Another personal blog about IT, Automation, Cloud, DevOps and Stuff.

EX180 Red Hat Certified Specialist in Containers and Kubernetes Exam Tips

EX180 is a 2 hours hands-on exam about Containers, Kubernetes, and Openshift. It is based on Podman instead of Docker, and this is a significant improvement in security and a bit more isolated because it is Rootless and Daemonless. Also, the exam tests your skills in some specified Openshift topics such Source-2-Image, Templates, Routes, and so on.

8-Minute Read

EX180

The EX180 certification is a 2 hours hands-on exam and tests your skills on Containers, Kubernetes and Openshift.

The exam is based on Openshift 4, and Redhat 8. Also we need to use Podman instead of Docker.

If you use Docker and Kubernetes in your daily, is not a hard exam, you will need to learn some particular aspect of Podman and Openshift such S2Image, Templates, Routes and so on.

As usual, the Red Hat certifications are fun to prepare and you learn a lot studying and doing the labs.

Table of contents

Preparation

To prepare the certification i read the Red Hat Oficial Documentation:

Also i watched the Sander Van Vugt Video Course. The Sanders Video course is pretty new, and he is fantastic at explaining the different topics, i also passed the RHCSA thanks to their courses. You can give it a try and activate the FREE trial for 10 days.

Objectives

You should be able to demonstrate these skills and abilities:

  • Implement images using Podman
    • Understand and use FROM (the concept of a base image) instruction.
    • Understand and use RUN instruction.
    • Understand and use ADD instruction.
    • Understand and use COPY instruction.
    • Understand the difference between ADD and COPY instructions.
    • Understand and use WORKDIR and USER instructions.
    • Understand security-related topics.
    • Understand the differences and applicability of CMD vs. ENTRYPOINT instructions.
    • Understand ENTRYPOINT instruction with param.
    • Understand when and how to expose ports from a Docker file.
    • Understand and use environment variables inside images.
    • Understand ENV instruction.
    • Understand container volume.
    • Mount a host directory as a data volume.
    • Understand security and permissions requirements related to this approach.
    • Understand lifecycle and cleanup requirements of this approach.
  • Manage images
    • Understand private registry security.
    • Interact with many different registries.
    • Understand and use image tags.
    • Push and pull images from and to registries.
    • Back up an image with its layers and meta data vs. backup a container state.
  • Run containers locally using Podman
    • Get container logs.
    • Listen to container events on the container host.
    • Use Podman inspect.
  • Basic OpenShift knowledge
  • Creating applications in OpenShift
    • Create, manage and delete projects from a template, from source code, and from an image.
    • Customize catalog template parameters.
    • Specifying environment parameters.
    • Expose public applications.
  • Troubleshoot applications in OpenShift
    • Understand the description of application resources.
    • Get application logs.
    • Inspect running applications.
    • Connecting to containers running in a pod.
    • Copy resources to/from containers running in a pod.

As with all Red Hat performance-based exams, configurations must persist after reboot without intervention.

Main advantages of Podman

Podman is very similar to Docker and we can do almost the identical all commands, however podman runs on a daemonless architecture and also is rootless, for that reason the user does not need any root privileges, this is a big improvement because Podman can only see and modify their own containers.
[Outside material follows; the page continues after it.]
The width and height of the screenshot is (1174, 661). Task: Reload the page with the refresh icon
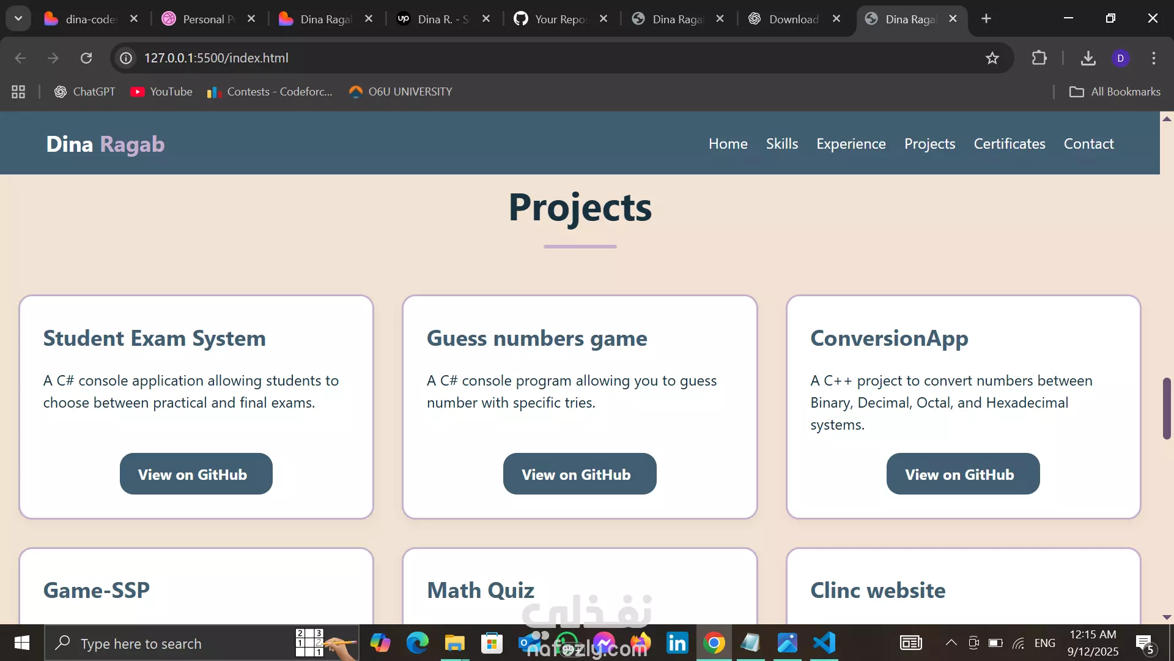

In brief Podman is more secure and a bit more isolated to use than Docker.

  • Running in rootless mode - rootless containers are much more secure, as they run without any added privileges
  • No daemon required - these tools have much lower resource requirements at idle, since when you are not running containers, Podman is not running versus having a daemon always running
  • Native systemd integration - Podman allows you to create systemd unit files and run containers as system services

Podman command-line tools

Red Hat provides a set of command-line tools that can operate without a container engine. These include:

  • podman - for directly managing pods and container images (run, stop, start, ps, attach, exec, and so on)

  • buildah - for building, pushing, and signing container images

  • skopeo - for copying, inspecting, deleting, and signing images

  • runc - for providing container run and build features to podman and buildah

  • crun - an optional runtime that can be configured and gives greater flexibility, control, and security for rootless containers

    Tools like podman, buildah, and skopeo enable you to create and manage rootless containers, which are containers that don’t require root access to be built and deployed.

Docker-VS-Podman

Installing and configuring Podman

I’ml using a RHEL system on AWS for the installation because is the most similar environment to the Red Hat Exam.
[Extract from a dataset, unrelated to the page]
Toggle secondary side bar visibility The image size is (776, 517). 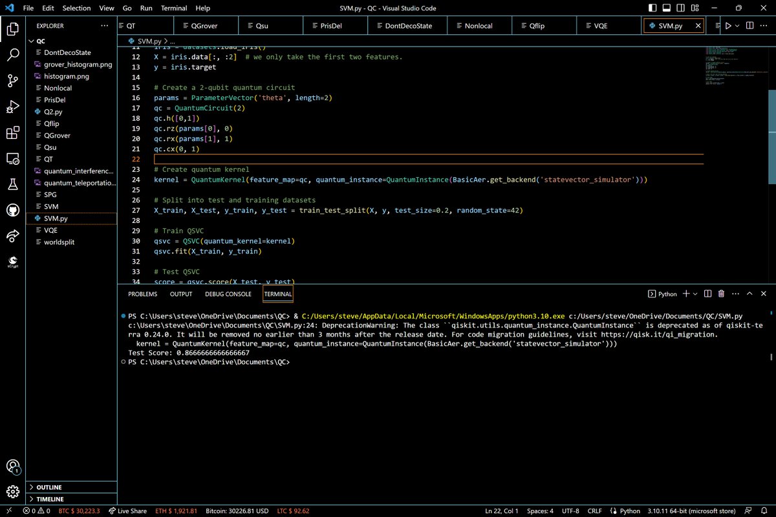click(x=680, y=8)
$ yum module install -y container-tools

Optional: Install the podman-docker package

$ yum install -y podman-docker

The podman-docker package replaces the Docker command-line interface and docker-api with the matching Podman commands instead.

Now we can test podman

$ podman run --name=myubi registry.access.redhat.com/ubi8/ubi cat /etc/os-release
REDHAT_BUGZILLA_PRODUCT="Red Hat Enterprise Linux 8"
REDHAT_BUGZILLA_PRODUCT_VERSION=8.4
REDHAT_SUPPORT_PRODUCT="Red Hat Enterprise Linux"
REDHAT_SUPPORT_PRODUCT_VERSION="8.4"

Important: The good news is that if you know basic Docker commands, you can usually simply replace docker with podman and do whatever you’re used to doing. As a matter of fact, the two command-line interfaces are so similar that some users define alias docker='podman'

Openshift Overview

Red Hat Openshift Container Platform (RHOCP) is a set of modular components and services built on top of Kubernetes. RHOCP add capabilites such as remote management, multitenancy, more security, monitoring and auditing, application life-cycle management, and self-service interfaces for developers.

The main features are:

  • Integrated developer workflow: CI/CD pipelines and S2I (A tool to build artifacts from source repositories to container images).
  • Routes: Easily expose services to the world.
  • Metrics and logging: Include buil-in and self-analyzing metrics service and aggregated logging.
  • Unified UI: Openshift brings unified tools and a UI to manage all the different capabilites.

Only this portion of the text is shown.